No bias for developer publications and no difference between first-generation trochlear-resurfacing versus trochlear-cutting implants in 15,306 cases of patellofemoral joint arthroplasty

Reihs, B., Reihs, F., Labek, G. et al.

Purpose and hypothesis

The study aim was to assess the outcome of patellofemoral arthroplasty (PFA), paying particular interest to ‘revisions for any reason’. The hypothesis was that there is a superior outcome of PFA reported in dependent clinical studies in contrast to independent clinical literature and that there is a superior outcome of ‘trochlear-cutting’ PFA in comparison with ‘first-generation trochlear-resurfacing’ implants.



Studies on PFA from its market introduction in 1955 onwards were systematically reviewed. The revision rate, which was calculated as ‘revisions per 100 component years (CY)’, was evaluated in 45 studies published in indexed, peer-reviewed international scientific journals. In addition, ‘first-generation trochlear-resurfacing’ and ‘trochlear-cutting’ implants as well as dependent and independent clinical literature were analysed.

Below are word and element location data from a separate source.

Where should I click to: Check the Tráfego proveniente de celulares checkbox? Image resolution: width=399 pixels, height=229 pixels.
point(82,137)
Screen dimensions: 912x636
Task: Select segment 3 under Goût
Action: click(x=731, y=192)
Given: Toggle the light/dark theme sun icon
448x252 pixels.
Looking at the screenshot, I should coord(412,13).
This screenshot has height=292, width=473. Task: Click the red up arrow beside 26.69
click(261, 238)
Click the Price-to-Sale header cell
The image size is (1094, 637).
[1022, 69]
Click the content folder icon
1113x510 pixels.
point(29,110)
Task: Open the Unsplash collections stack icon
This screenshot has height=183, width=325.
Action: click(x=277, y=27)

Furthermore, the data of three arthroplasty registers were analysed.



A total of 15,306 PFA were included consisting of 2266 cases in worldwide literature data and of 13,040 cases in register data. 2.22 revisions per 100 CY were observed in worldwide literature data, which corresponds to a revision rate of 22.2% after 10 years. Revision rates between 18.9 and 27% after 10 years were shown by the included three national joint registers. In the group analyses no significant differences were detected.

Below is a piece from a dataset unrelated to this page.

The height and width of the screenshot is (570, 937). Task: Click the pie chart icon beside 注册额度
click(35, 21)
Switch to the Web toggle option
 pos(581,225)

This meta-analysis did not reveal significant differences in the comparison between developer over independent publications and between ‘first-generation-resurfacing’ over ‘trochlear-cutting’ implants. In conclusion the data of developer publications do not seem to be biased. ‘Trochlear-cutting’ devices of PFA had slightly superior outcomes, but that benefit was not statistically significant. Nevertheless, we would recommend ‘trochlear-cutting’ devices for further use in PFA.


Level of evidence

Meta-analysis of Level IV case series.